Collected data
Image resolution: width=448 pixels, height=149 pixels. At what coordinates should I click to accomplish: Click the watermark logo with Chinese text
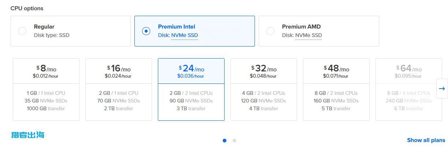pyautogui.click(x=28, y=135)
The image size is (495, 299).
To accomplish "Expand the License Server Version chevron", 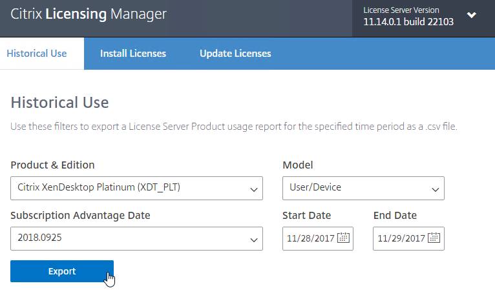I will click(x=471, y=15).
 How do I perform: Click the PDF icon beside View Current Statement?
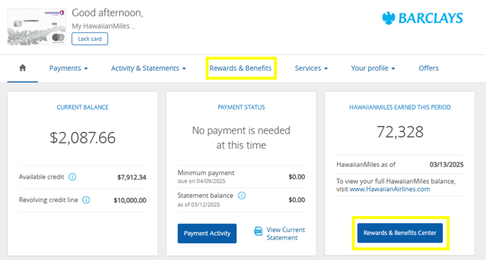258,231
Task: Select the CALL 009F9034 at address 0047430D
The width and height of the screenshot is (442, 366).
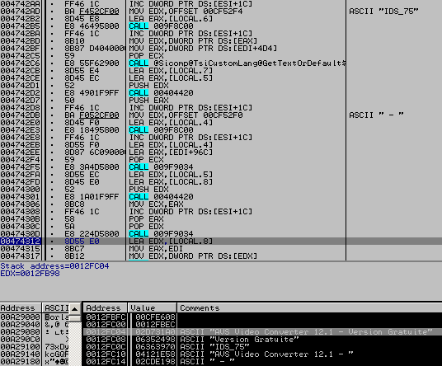Action: coord(221,234)
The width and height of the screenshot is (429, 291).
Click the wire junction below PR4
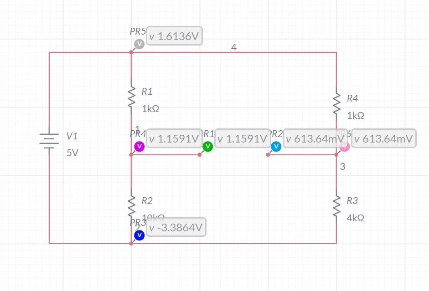(131, 155)
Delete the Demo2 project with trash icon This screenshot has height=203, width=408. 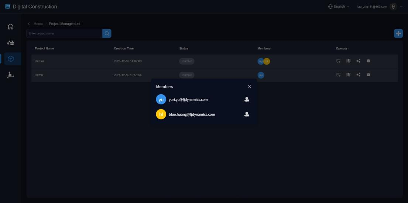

• WHAT YOU ARE ASKED TO DO:
Beginning with the line that holds "The width and height of the screenshot is (429, 291)." and continuing to the end of the entries above, set down each line exactly, both ends included; include no pictures.

• WRITTEN RESPONSE:
The width and height of the screenshot is (429, 291).
Click the wire junction below PR4
(131, 155)
Delete the Demo2 project with trash icon This screenshot has height=203, width=408. 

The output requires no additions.